*** Dataset extract
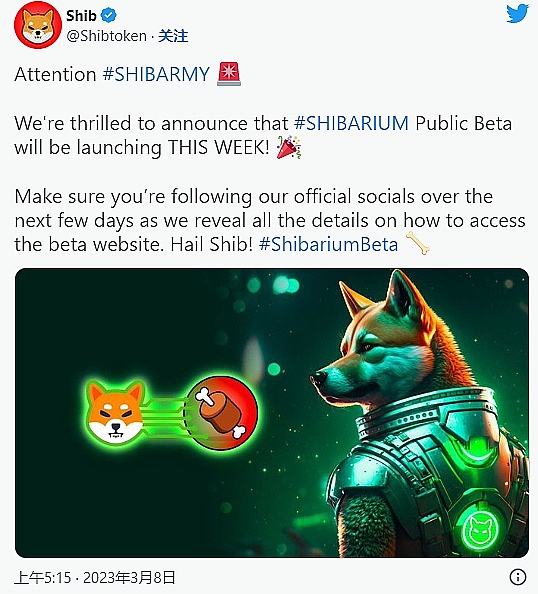This screenshot has height=594, width=538.
Task: Open the @Shibtoken handle
Action: click(106, 36)

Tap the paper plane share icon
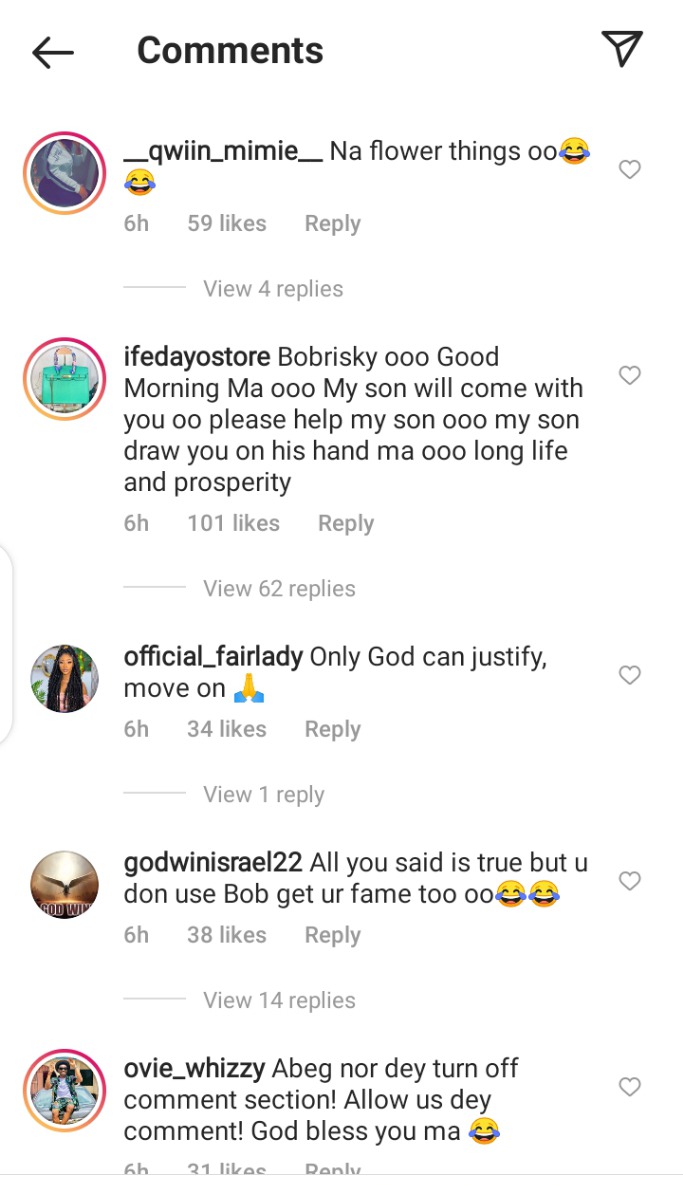pyautogui.click(x=622, y=49)
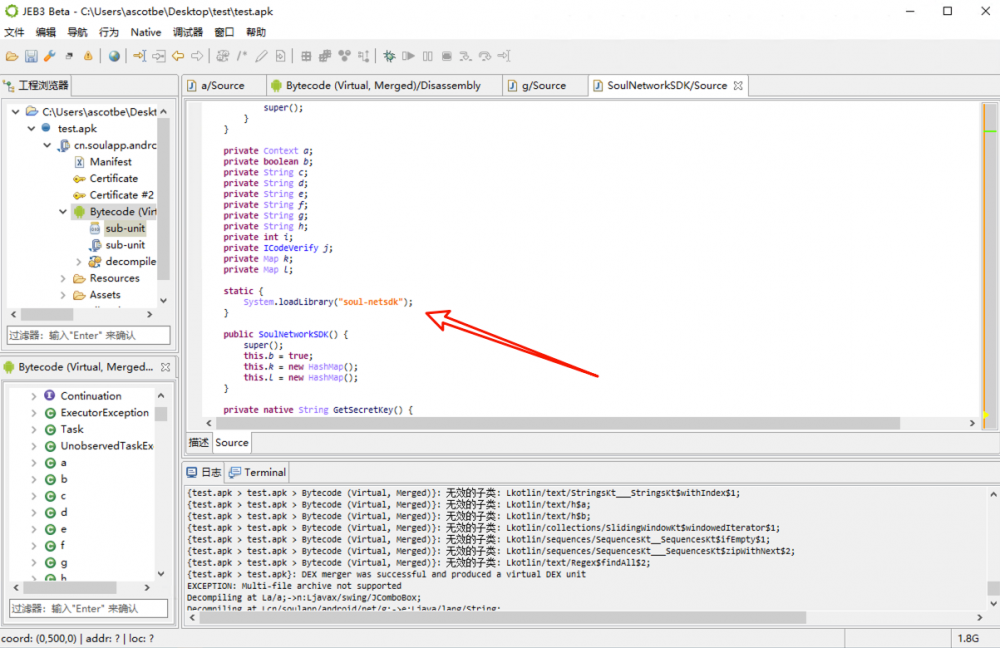
Task: Collapse the test.apk tree node
Action: coord(31,128)
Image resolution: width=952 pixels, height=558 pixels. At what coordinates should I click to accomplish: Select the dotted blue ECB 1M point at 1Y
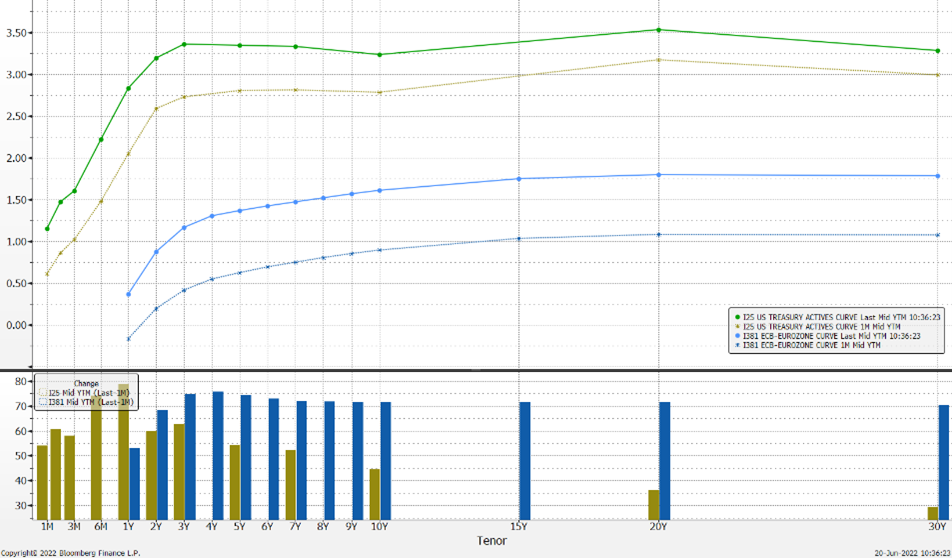click(x=129, y=339)
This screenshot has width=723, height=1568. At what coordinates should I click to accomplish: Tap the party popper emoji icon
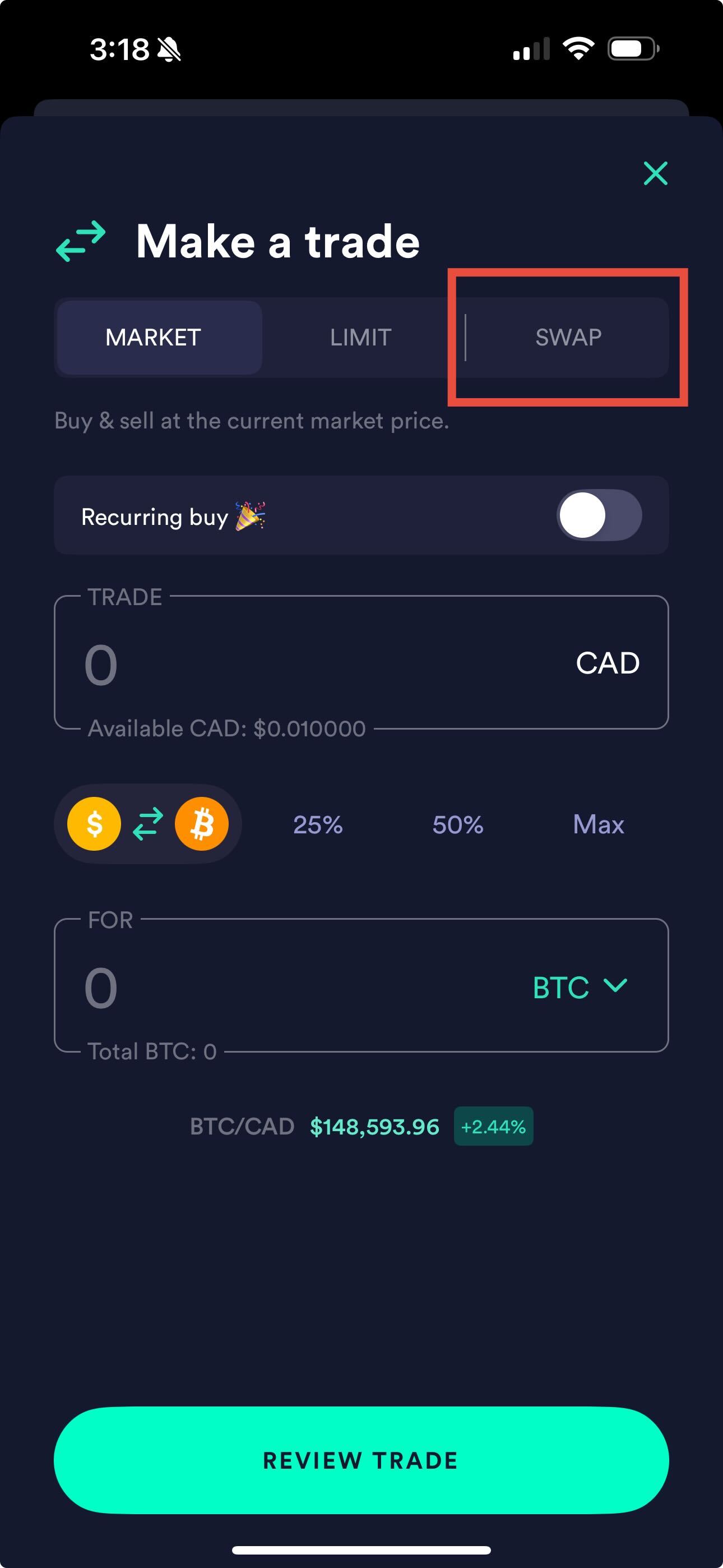(x=250, y=516)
******
* _What this task involves_:
Excluding pictures, copy exactly the lines from the line containing "Image resolution: width=952" through the last line of the data, inclusive.

* _Answer to the exercise_:
Image resolution: width=952 pixels, height=558 pixels. At what coordinates should I click to accomplish: Select the dotted blue ECB 1M point at 1Y
click(x=129, y=339)
This screenshot has width=723, height=1568. At what coordinates should I click to accomplish: Tap the party popper emoji icon
(x=250, y=516)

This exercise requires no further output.